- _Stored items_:

++++++++

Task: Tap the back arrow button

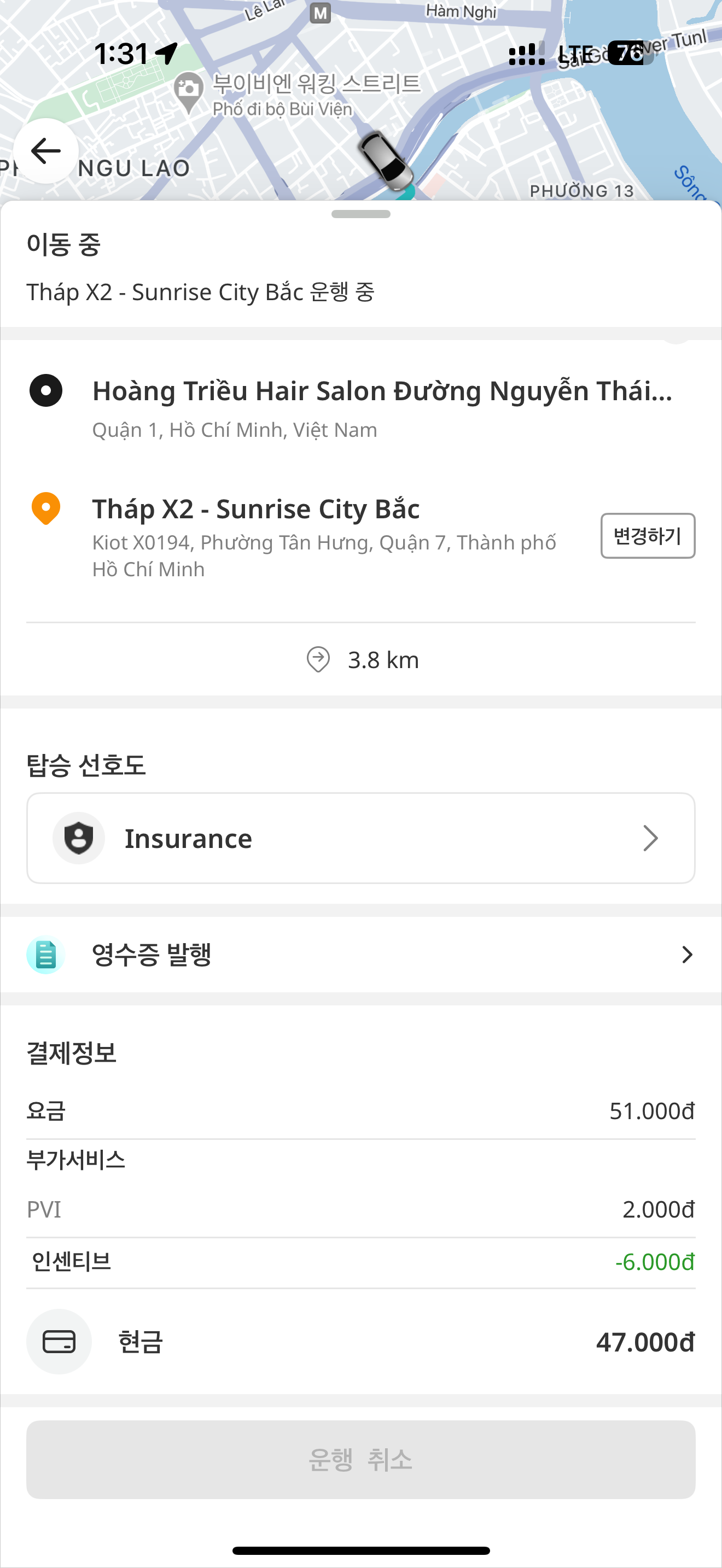Action: [45, 151]
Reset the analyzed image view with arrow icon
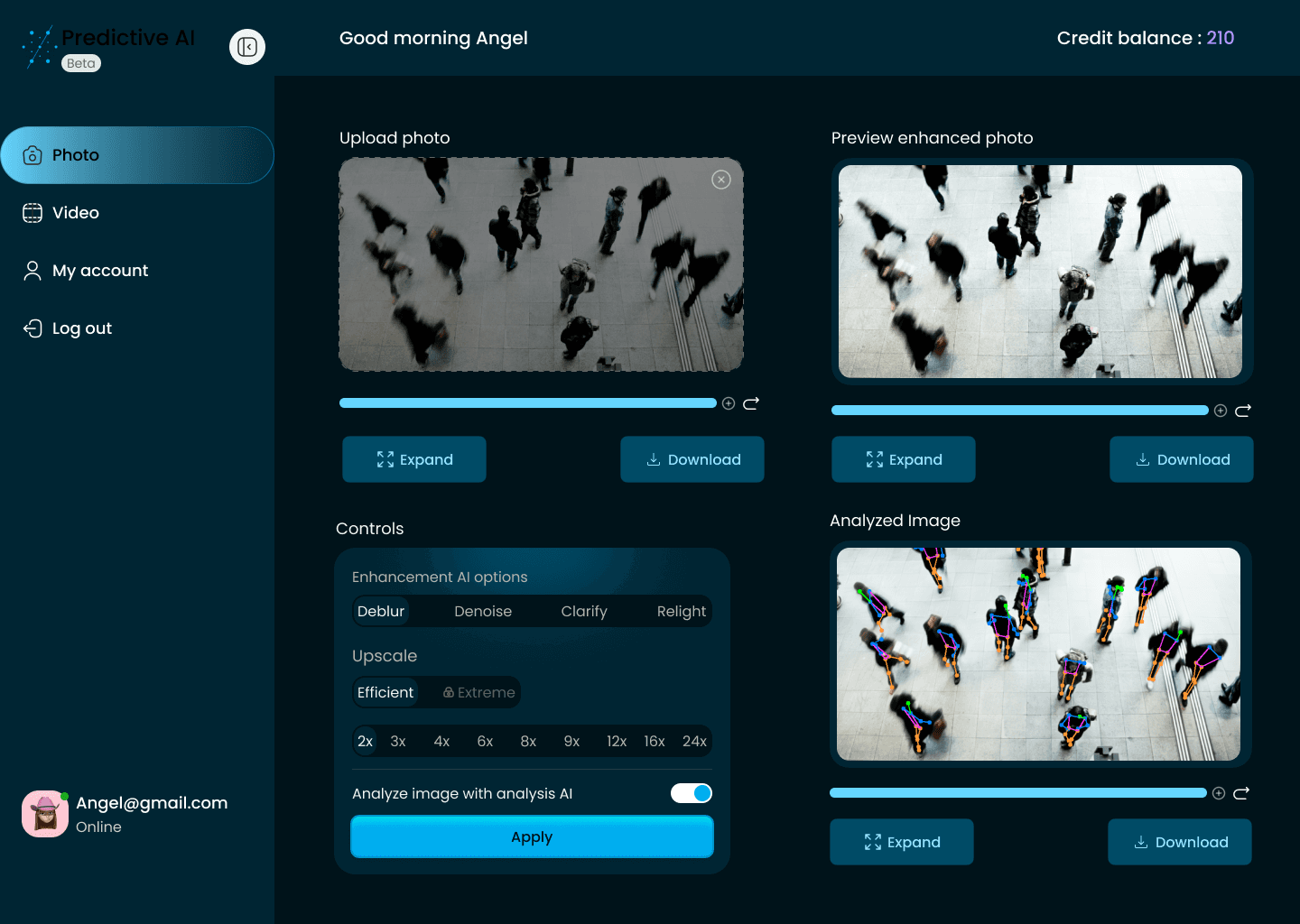The image size is (1300, 924). pyautogui.click(x=1242, y=792)
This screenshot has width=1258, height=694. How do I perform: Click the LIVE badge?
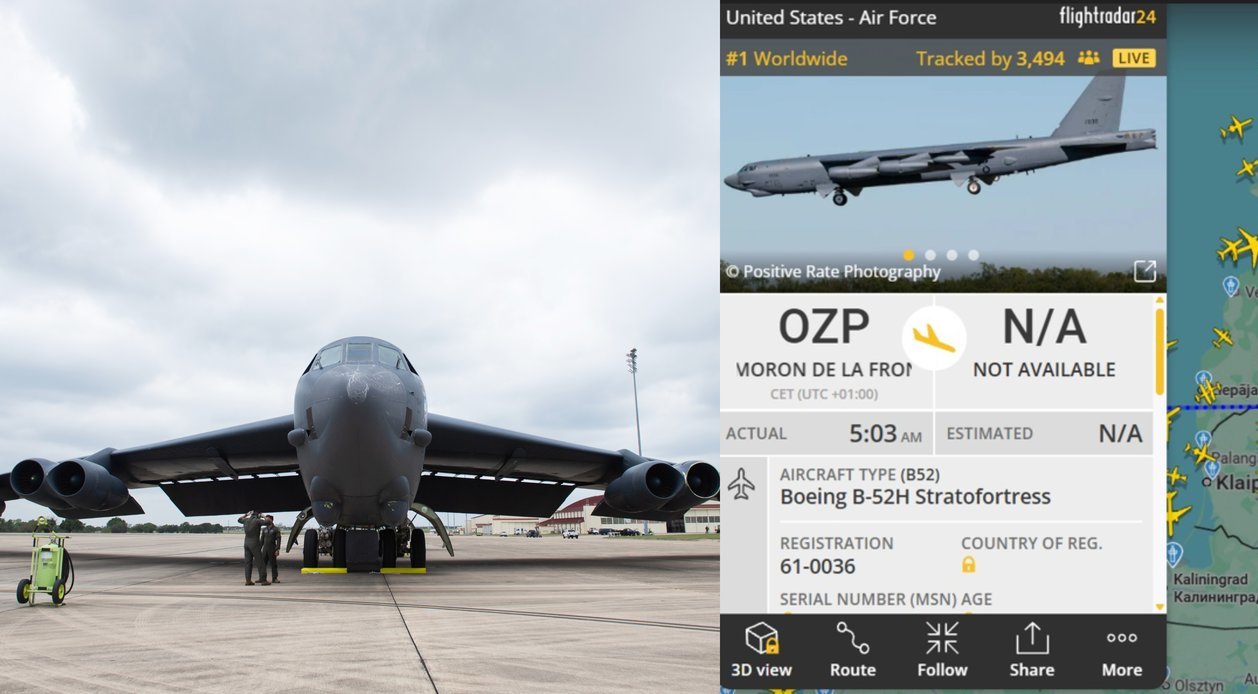coord(1134,58)
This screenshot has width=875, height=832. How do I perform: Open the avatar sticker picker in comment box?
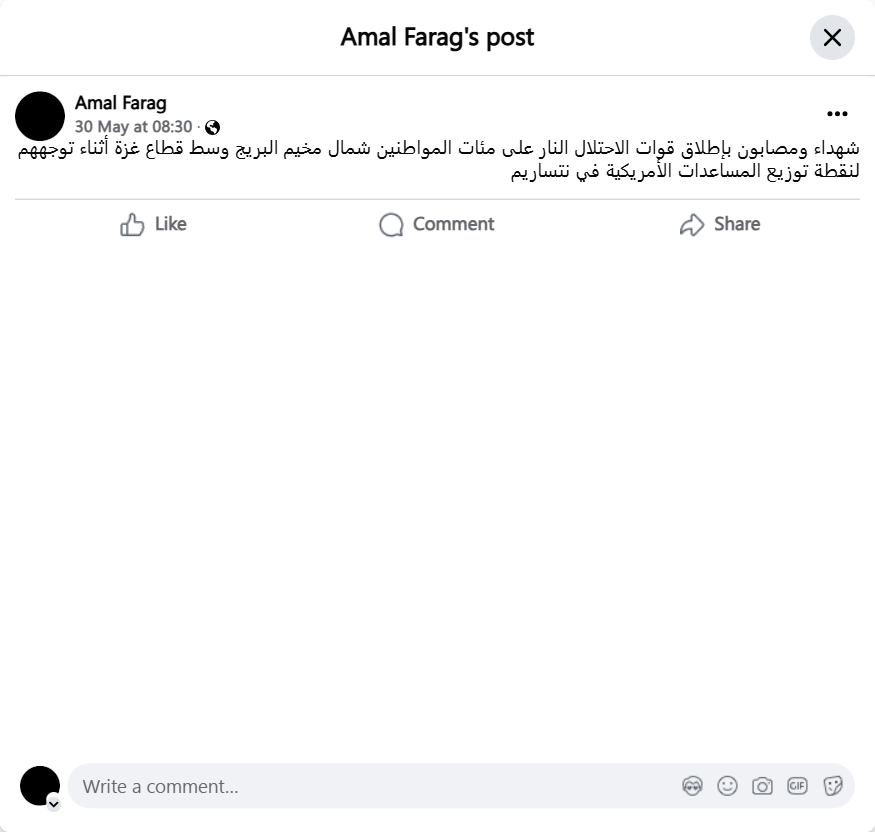point(693,786)
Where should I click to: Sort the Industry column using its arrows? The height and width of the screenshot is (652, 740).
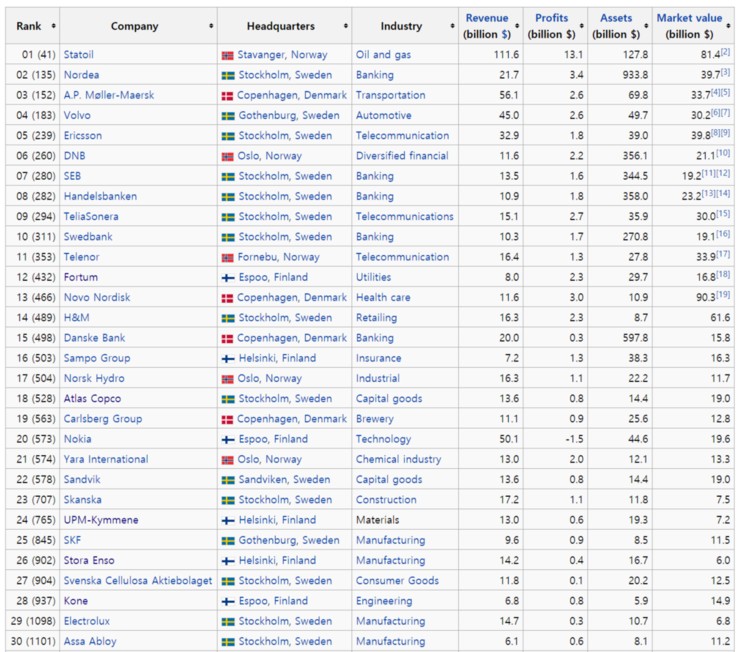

++++++++

- _What is expected_: The exact lines from the one containing "This screenshot has width=1258, height=694." through the end of the data are to be copied, with both ends kept and pictures left out.

- _Task response_:
This screenshot has width=1258, height=694. How do I perform: Click the LIVE badge?
coord(1134,58)
This screenshot has width=875, height=832. How do I perform: Open the avatar sticker picker in comment box?
point(693,786)
Where should I click to: Sort the Industry column using its arrows? The height and width of the screenshot is (652, 740).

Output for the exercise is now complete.